* TASK ITEM *
Restate the listing below line for line and word for word, without the pictures.

* ENTRIES SUPPLIED *
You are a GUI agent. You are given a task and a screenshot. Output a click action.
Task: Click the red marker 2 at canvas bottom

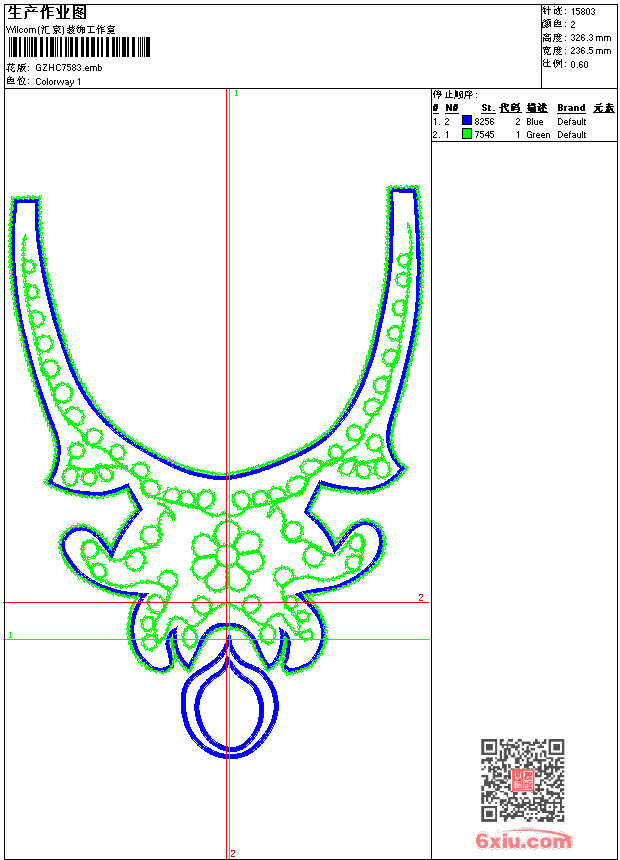[x=233, y=853]
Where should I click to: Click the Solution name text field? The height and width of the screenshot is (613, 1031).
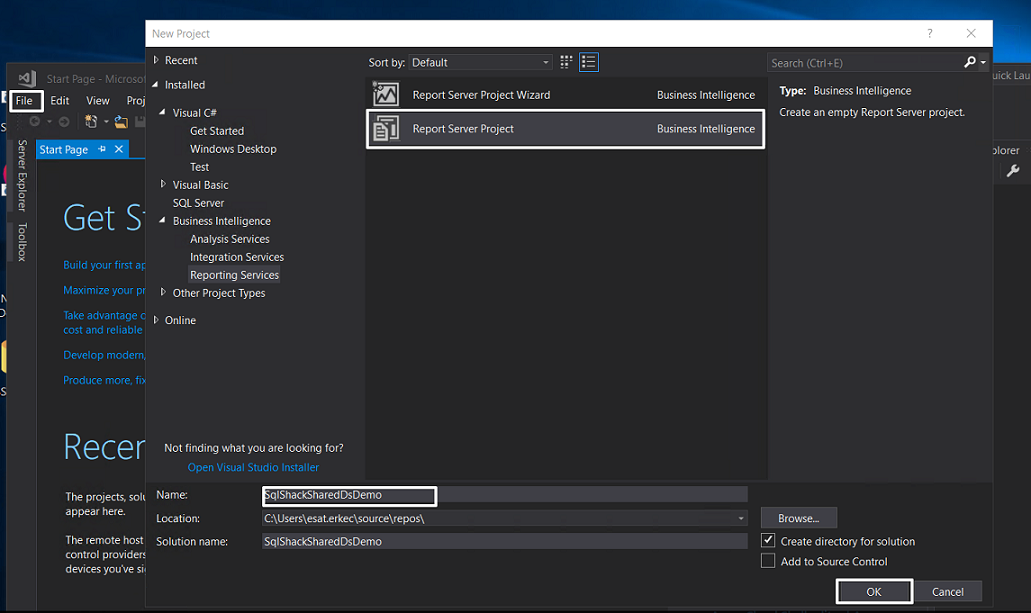pyautogui.click(x=504, y=541)
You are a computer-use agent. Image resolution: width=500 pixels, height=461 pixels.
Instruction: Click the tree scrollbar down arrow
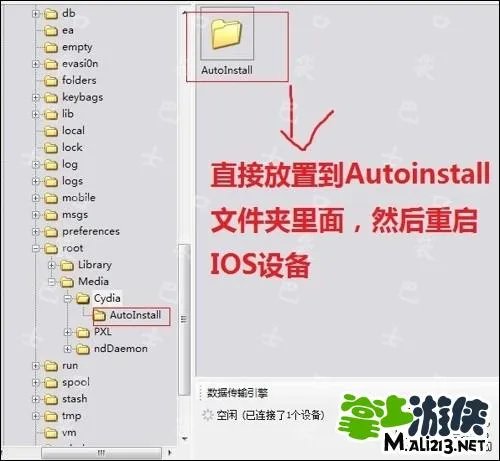(184, 438)
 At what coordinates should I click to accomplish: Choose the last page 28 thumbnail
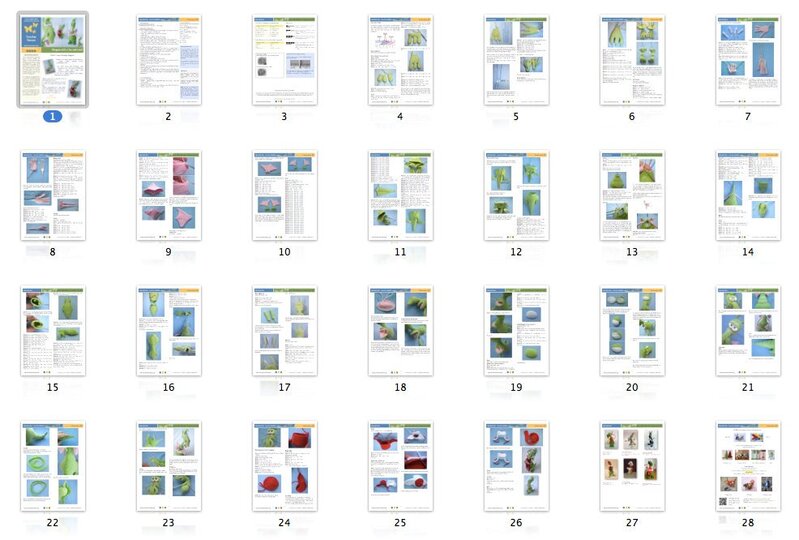tap(748, 466)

* SOLUTION FOR THIS EXERCISE *
You are a GUI agent. You are given a task and a screenshot. Output a click action.
Task: Click the red marker 2 at canvas bottom

[x=233, y=853]
Where should I click to: Click the Solution name text field? The height and width of the screenshot is (613, 1031).
pyautogui.click(x=504, y=541)
You are a computer-use agent. Image resolution: width=500 pixels, height=461 pixels.
Instruction: Click the tree scrollbar down arrow
(184, 438)
 At what coordinates should I click to accomplish: Choose the last page 28 thumbnail
tap(748, 466)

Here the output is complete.